In the late 1980s, art experts Joseph Brown and Bernard Smith made a call on the ACTU and managed to convince a building union superannuation fund that it should invest in Australian art.
The Cbus Collection of Australian Art, as it came to be known, started with an investment of $2m and now includes about 300 works by many well-known names, including Arthur Boyd, Emily Kngwarreye, Margaret Preston, Brett Whiteley and Fred Williams. The super fund is about to see the return on its investment, as the collection will go under the hammer in four sales at Deutscher and Hackett starting in July.
The Cbus collection was started in the era of big corporate collections and trophy paintings bought by the likes of Robert Holmes a Court and Alan Bond.
“Cbus became pretty much the only corporate collection that kept going with some determination,” said Chris Deutscher, executive director of Deutscher and Hackett.
“It was an attempt by Joseph Brown to put together an encyclopedic collection of Australian art.” While Mr Deutscher said the sale could exceed $9m, Brett Chatfield, Cbus deputy chief investment officer, said the fund did not speculate on returns.
He said the sale was part of the fund’s ongoing management of its asset portfolio on behalf of its members.
The collection was not hidden in a boardroom but was managed by Latrobe Regional Gallery, which made the pictures available for exhibitions and loans.
The sale will include a small Jeffrey Smart painting, Study for Man with Bouquet, estimated at $120,000-$180,000, and Margaret Preston’s Coastal Gums, $180,000-$240,000.
Other artists in the sale include colonial painters Eugene Von Guerard and William Piguenit, and Australian impressionists Arthur Streeton, Tom Roberts and Frederick McCubbin.
Joseph Brown, a Polish migrant, art dealer and collector who donated his personal collection to the National Gallery of Victoria in 2004, is represented in the Cbus collection with a portrait of him by Brian Dunlop.
While the Commonwealth Bank, Macquarie Bank and Wesfarmers have art collections, other corporations have deaccessioned theirs in recent years.

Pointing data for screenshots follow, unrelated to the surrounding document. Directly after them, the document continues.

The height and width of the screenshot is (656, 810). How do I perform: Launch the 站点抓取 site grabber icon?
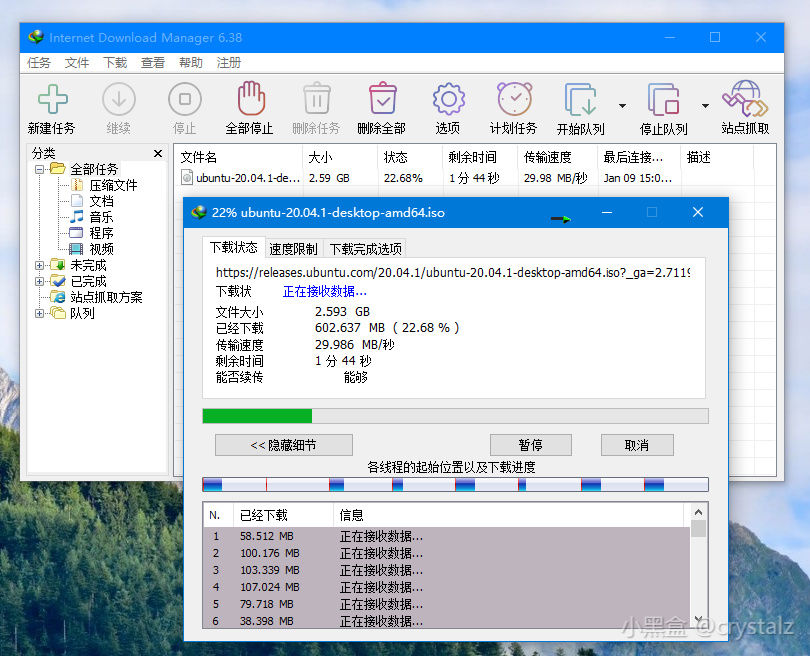tap(744, 98)
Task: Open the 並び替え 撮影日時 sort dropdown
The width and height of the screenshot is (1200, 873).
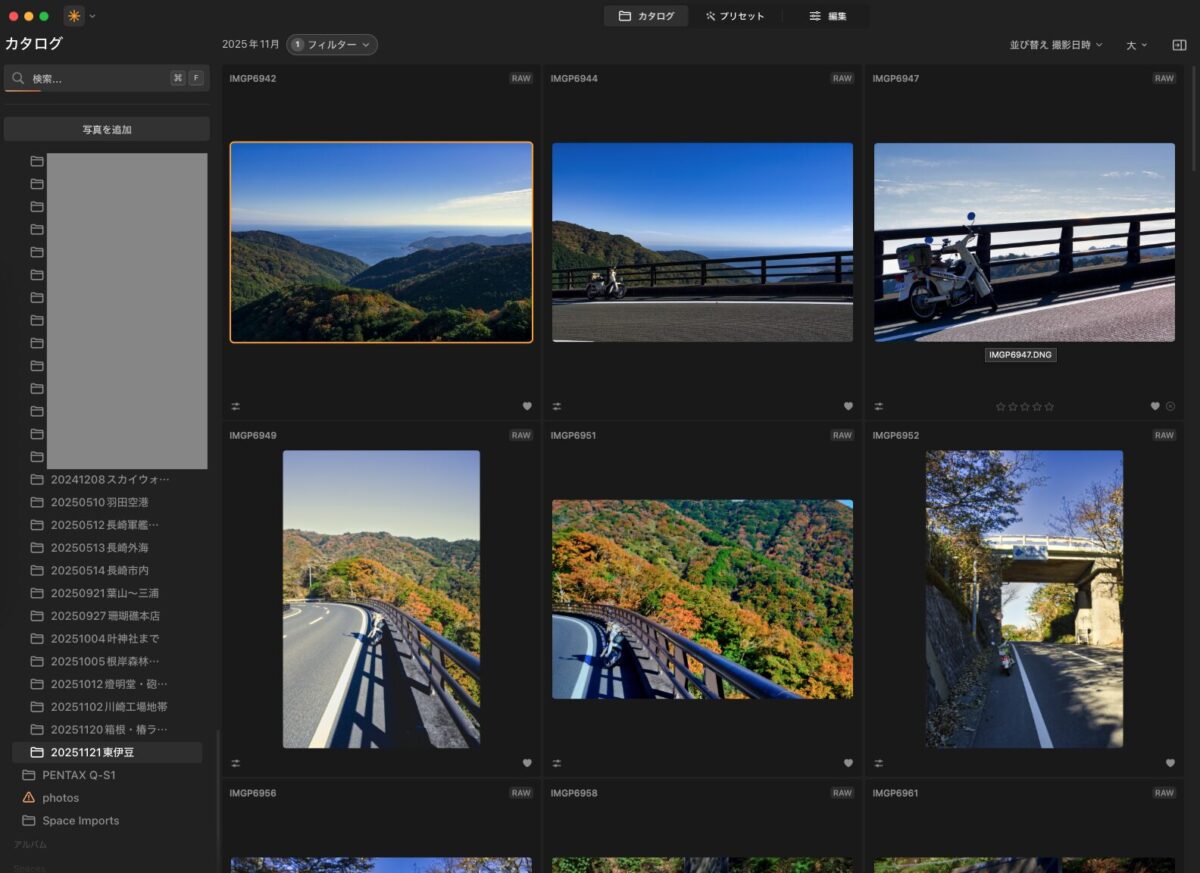Action: 1056,45
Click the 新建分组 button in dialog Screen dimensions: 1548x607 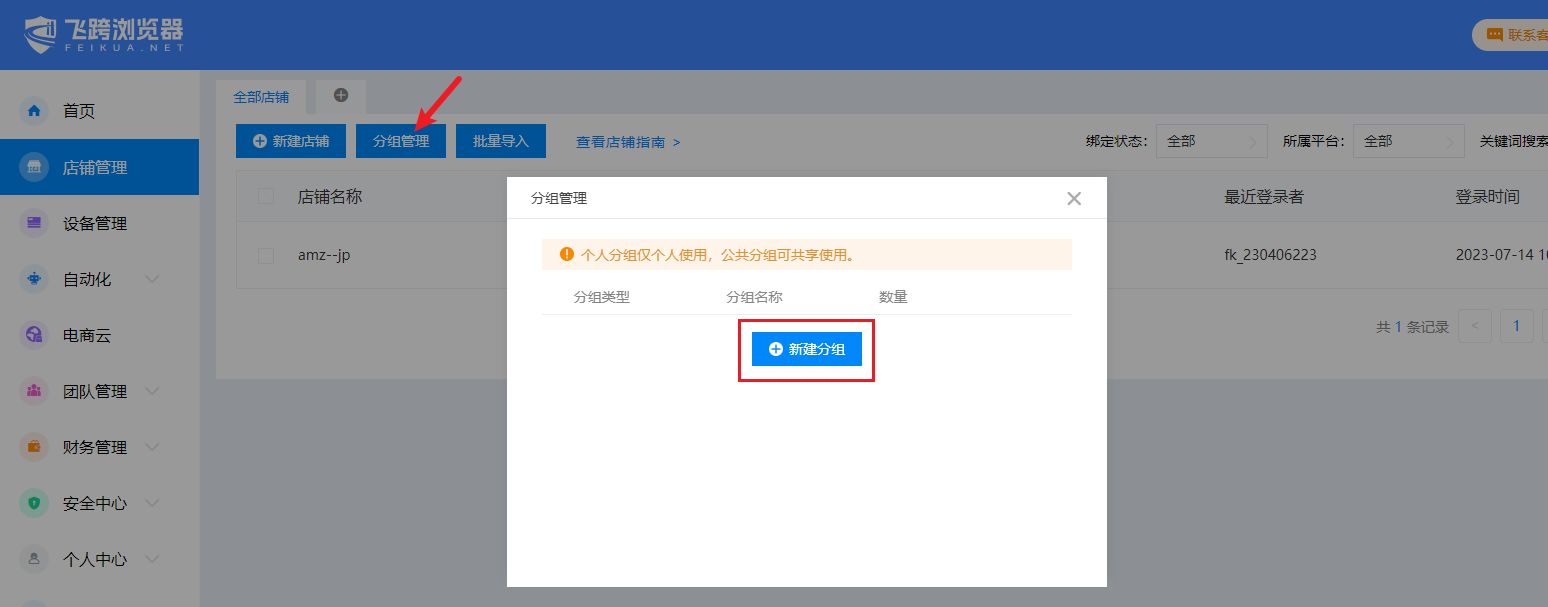[x=806, y=349]
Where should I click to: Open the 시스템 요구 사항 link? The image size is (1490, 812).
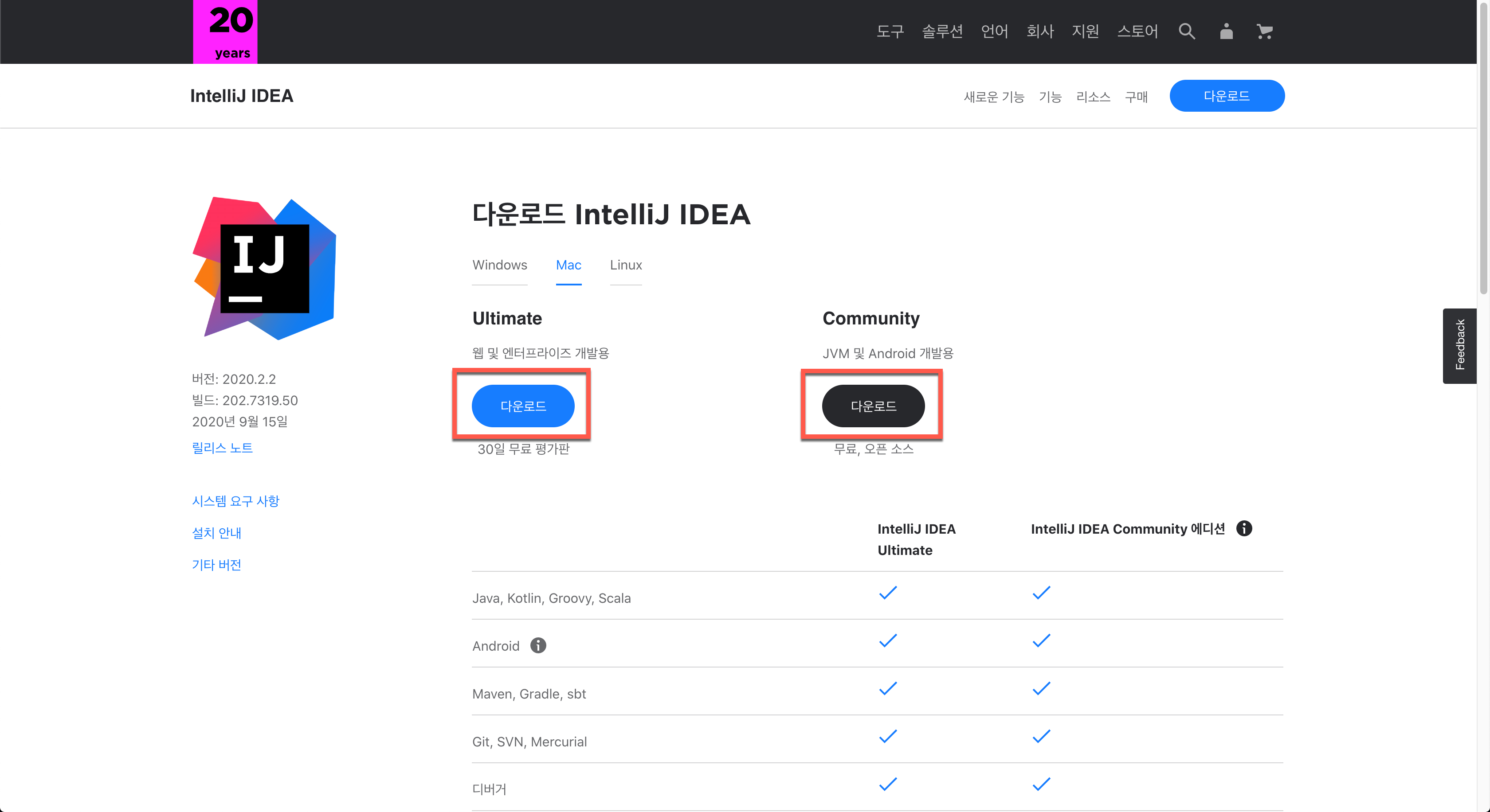(235, 501)
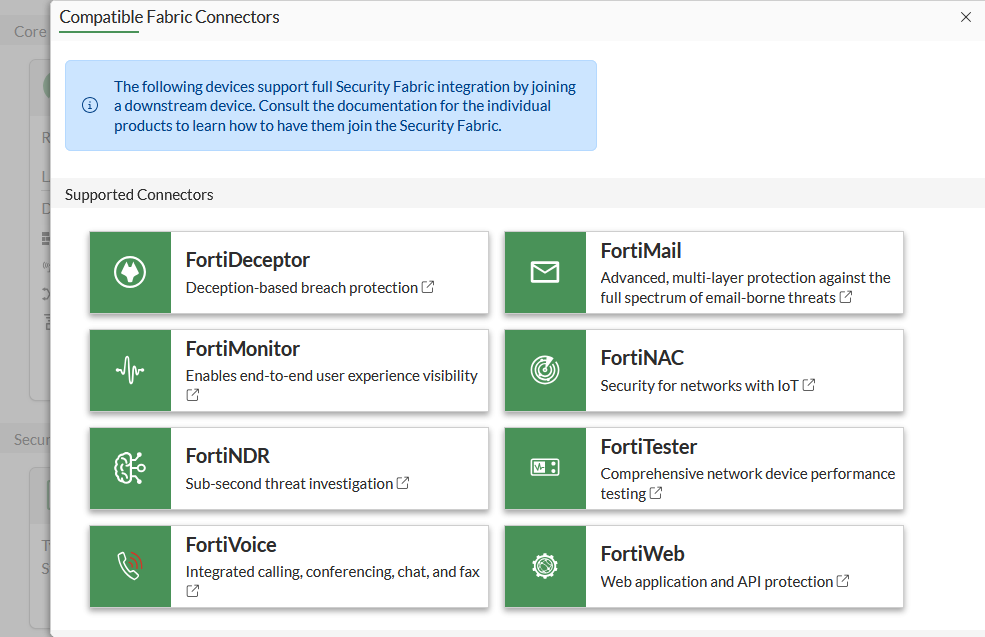Image resolution: width=985 pixels, height=637 pixels.
Task: Select the FortiVoice connector card
Action: click(287, 566)
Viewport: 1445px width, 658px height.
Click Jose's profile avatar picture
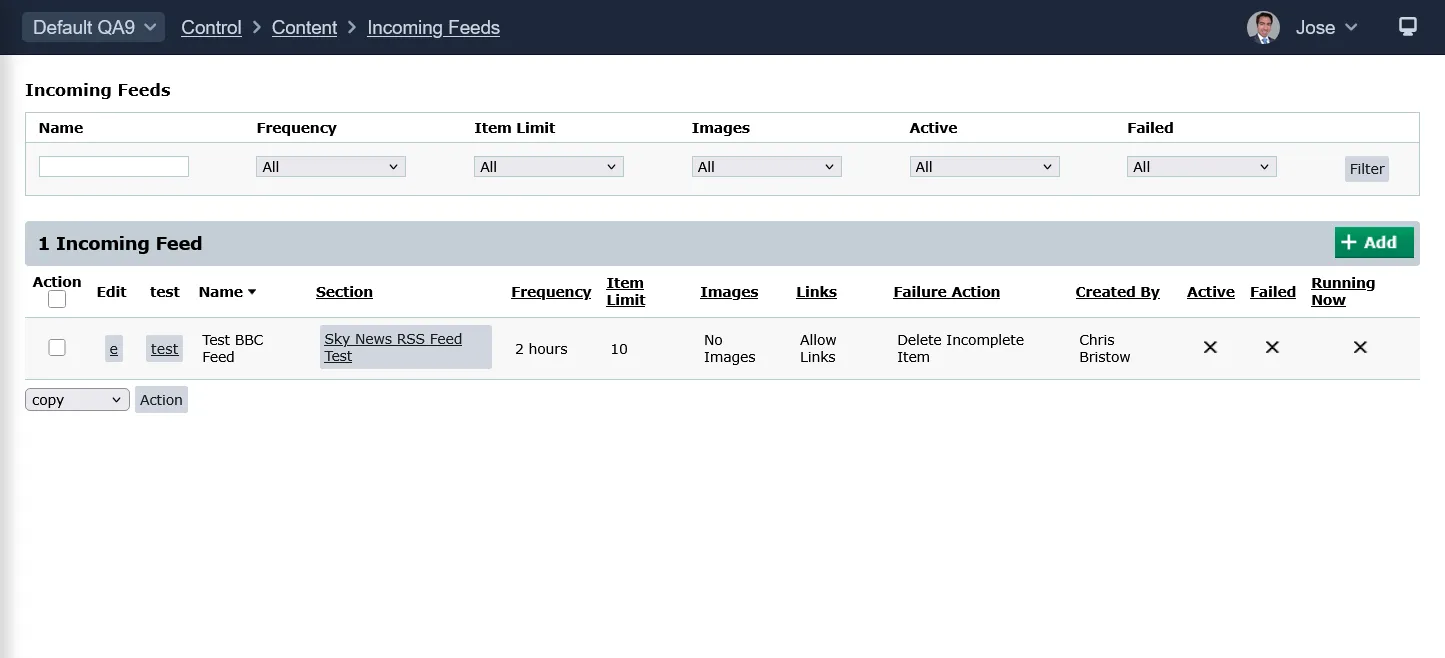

In February, Deutscher and Hackett handled the sale of the NAB collection, realising $10.5m.
Mr Hackett said there was keen interest from private collectors and investors in fine art.
“More than ever it is acknowledged as an asset class,” he said.
“In the 90s, maybe a dozen people were capable of buying big paintings. Now, there are hundreds of people, and always someone entering the market you’ve never heard of.”